High turnover among CFOs is putting a “premium on experience” when it comes to hiring finance chiefs to fill those gaps, said Jenna Fisher, managing director, global financial officers practice for Russell Reynolds Associates .
Turnover in the CFO seat reached near-record highs during the first three quarters of the year, with 224 new finance chiefs appointed from Q1 to Q3, according to the CFO Turnover Index recently published by Russell Reynolds Associates, a leadership advisory firm. For companies in the S&P 500, turnover in the seat reached a three-year high to date, the index found.
“I think one big change that I'm already seeing that I suspect we will see more of, is a real agnosticism toward the age of CFOs,” she said in an interview. “It wouldn't surprise me at all if the average age of CFOs goes up, not down in the next few years.”
The homegrown talent advantage
Businesses are increasingly seeking out experienced financial leadership to help them steer the ship through rocky economic and geopolitical seas, the latest CFO Turnover Index by the leadership advisory firm found.
More and more businesses are looking to home-grown talent to take their top financial seat, seeking out candidates that are familiar with their businesses’ processes, goals and culture. Fifty-five percent of global incoming CFOs were internal appointments for the first three quarters of the year, according to the index.
“We're having more and more of our clients who are coming to us saying, ‘Hey, we've got two or three really terrific potential CFOs here reporting into our CFO today, help us put together developmental programs and plans for them so that they potentially can be ready for that next role in 12 months, 18 months, whatever it might be,” Fisher said.
For those companies that did make external finance chief appointments, however, experience is top of mind; the leadership advisory firm is “seeing that dichotomy, where it's like, ‘okay, either we're going to go internal and promote them, or if it's outside, it has to be kind of a standard deviation above what we have,’” Fisher said of how companies are thinking of CFO hires.
A 20-year veteran of Russell Reynolds, Fisher serves as managing director and heads its global CFO practice, focusing on the placement of senior financial officers and board members, according to her LinkedIn profile.
The IPO ‘domino effect’
Finding a candidate with that experience may be easier said than done for many companies, however, as a number of converging factors have constricted the supply of potential CFO candidates. Turnover is increasing at the same time as the average tenure in the finance seat is decreasing, shortening to an average of 5.6 years, Russell Reynolds found.
This comes as CFOs at public companies are being pulled away for a number of reasons: a higher number are being promoted to CEO or chief operating officer roles, Fisher said. Others are being enticed away by private equity firms “coming in and saying, ‘if you’d like to work as an operating partner, we'd love to have your expertise and years of experience to benefit our firm,” she said. “So that continues to be a pull.”
Lastly, the continued accounting shortage is yet another “drain” on CFO supply — the historic “feeding grounds” of the Big Four accounting firms led to a large number of finance chiefs, but “now, while it's certainly not a negative to have your CPA, that kind of training and background is not the one that's most in vogue,” she said.

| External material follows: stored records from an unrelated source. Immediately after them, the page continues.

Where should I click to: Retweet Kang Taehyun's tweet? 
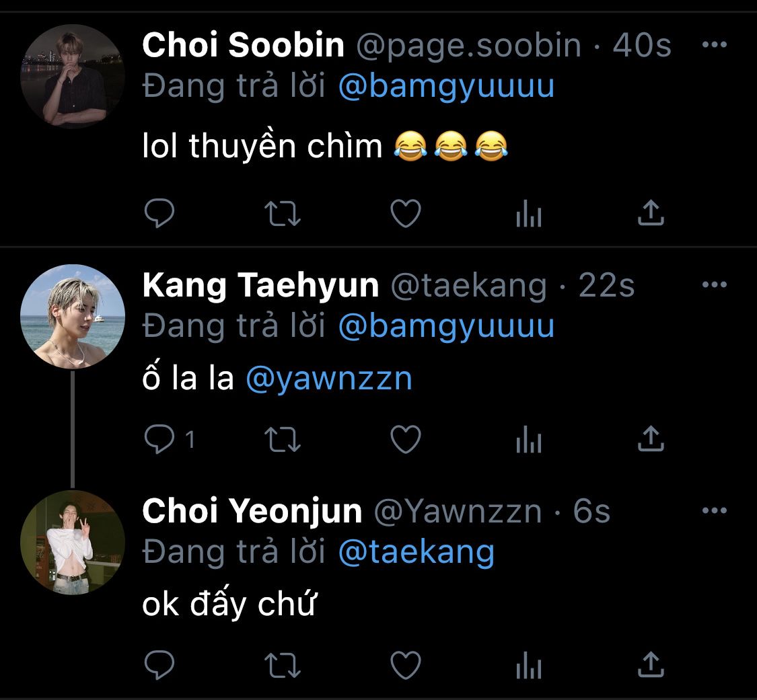[283, 440]
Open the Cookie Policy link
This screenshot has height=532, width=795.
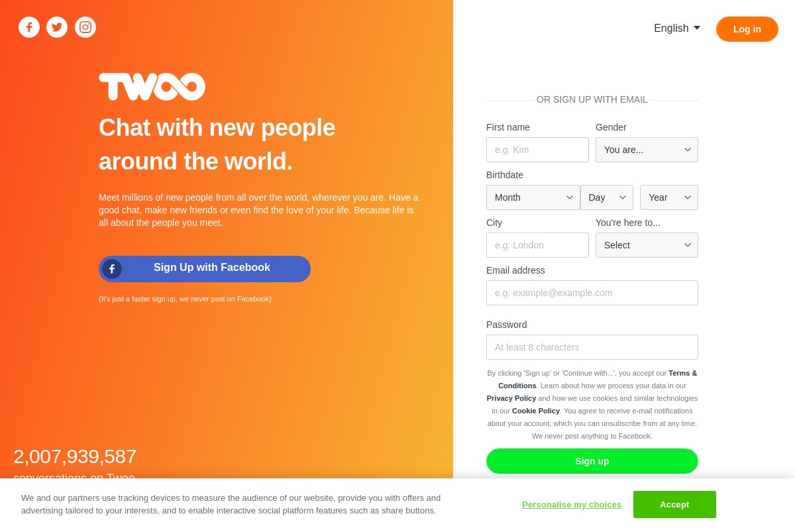click(536, 411)
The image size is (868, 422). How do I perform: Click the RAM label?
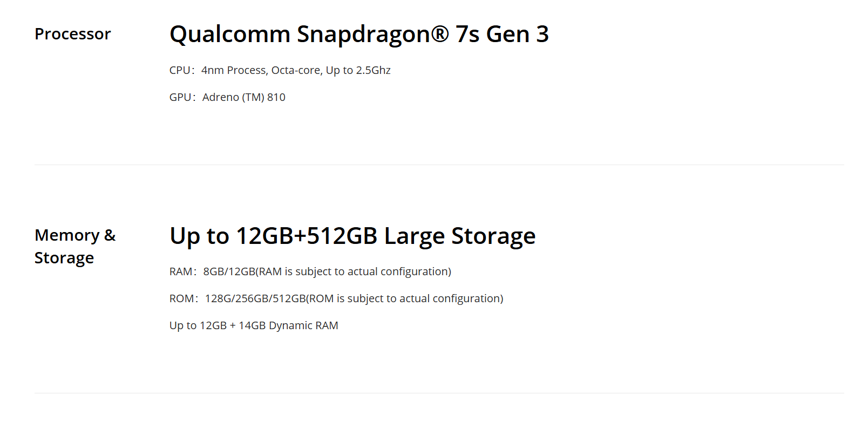tap(180, 271)
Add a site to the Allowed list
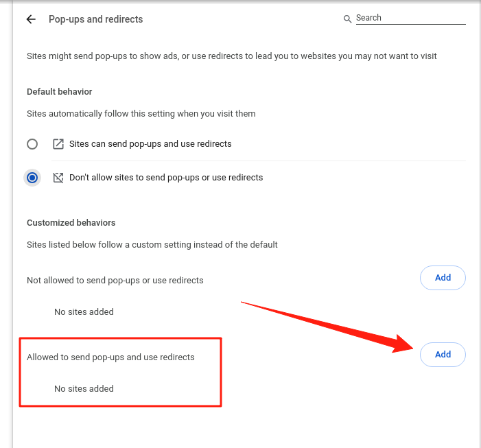Viewport: 481px width, 448px height. pyautogui.click(x=443, y=355)
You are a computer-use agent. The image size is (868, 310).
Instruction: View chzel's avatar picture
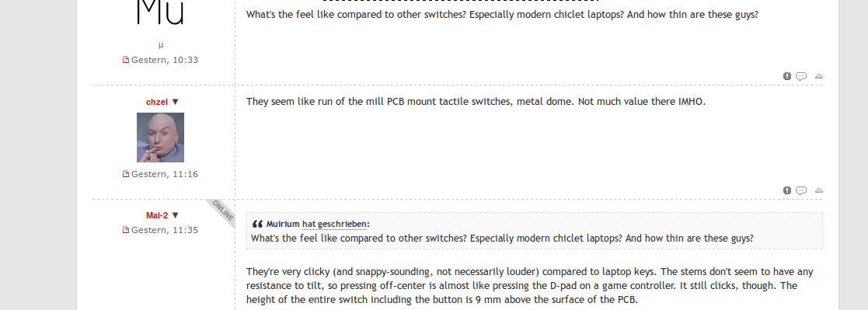(161, 138)
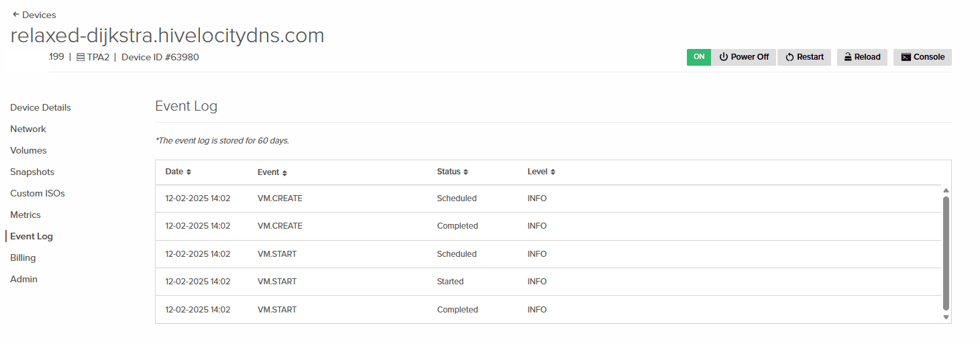Viewport: 980px width, 344px height.
Task: Open the Billing section
Action: coord(23,257)
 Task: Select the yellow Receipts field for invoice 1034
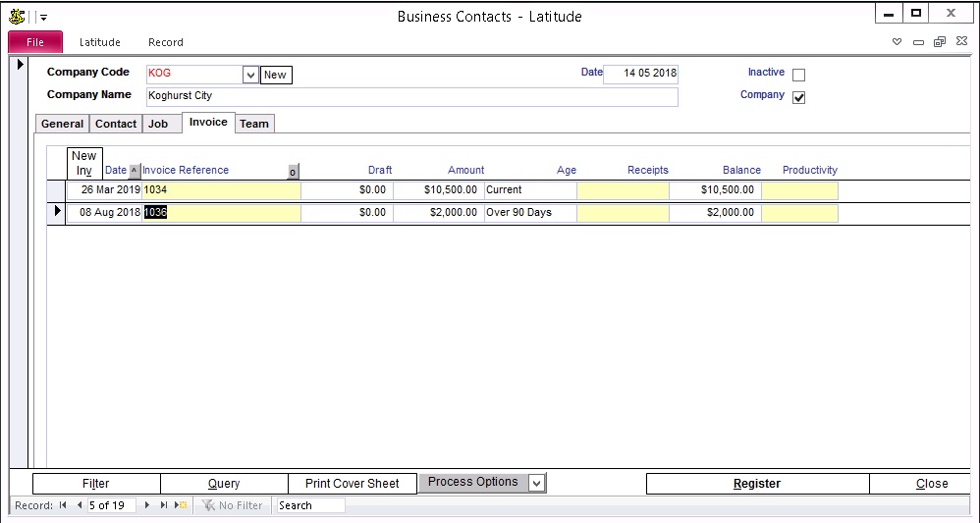(623, 190)
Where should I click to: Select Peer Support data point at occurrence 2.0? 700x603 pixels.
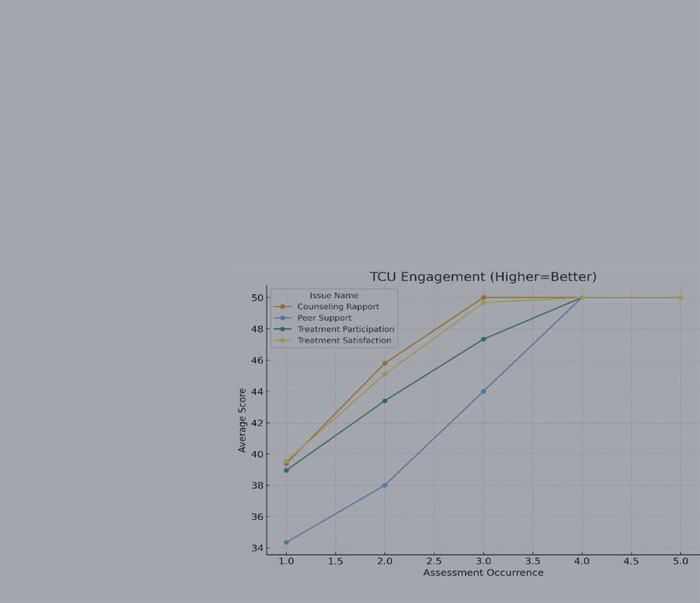point(385,485)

As the Big Four feeding grounds have dwindled, moreover “there hasn't been another kind of feeding pot for the role of CFO,” she said.
However, one of the biggest factors contributing to current CFO supply inequity is the initial public offering space, Fisher said. The surge of IPOs in 2021 “certainly placed a serious constraint on the CFO market, because every one of those companies needs a CFO, and often that's sort of an inflection point where they want an experienced CFO, where they're upgrading their CFO, or they want a CFO that has capital markets experience,” she said.

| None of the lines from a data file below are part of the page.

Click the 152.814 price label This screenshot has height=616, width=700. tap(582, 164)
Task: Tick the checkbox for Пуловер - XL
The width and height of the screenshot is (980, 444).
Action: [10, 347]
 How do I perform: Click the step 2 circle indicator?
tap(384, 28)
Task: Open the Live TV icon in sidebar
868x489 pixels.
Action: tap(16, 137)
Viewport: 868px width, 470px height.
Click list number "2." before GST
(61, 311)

Following that, “there’s a little bit of a domino effect,” because successful pre-IPO companies can entice IPO-experienced finance chiefs away from their current businesses — leading to yet another finance chief gap to fill, she said.
This “domino effect” may also be impacting the higher rates of turnover in certain key industries, most notably that of technology — where turnover reached 15.2%, a five-year high, according to the index.
Technology companies or those looking to conduct an IPO in the near future are also seeking experienced finance chiefs to serve as potential guides for new CEOs, Fisher said. A first-time CEO is likely looking for “an experienced CFO to be my partner and consigliere, because it's sort of my first step at bat, and it might be too risky to have two people who have never done this before,” she said.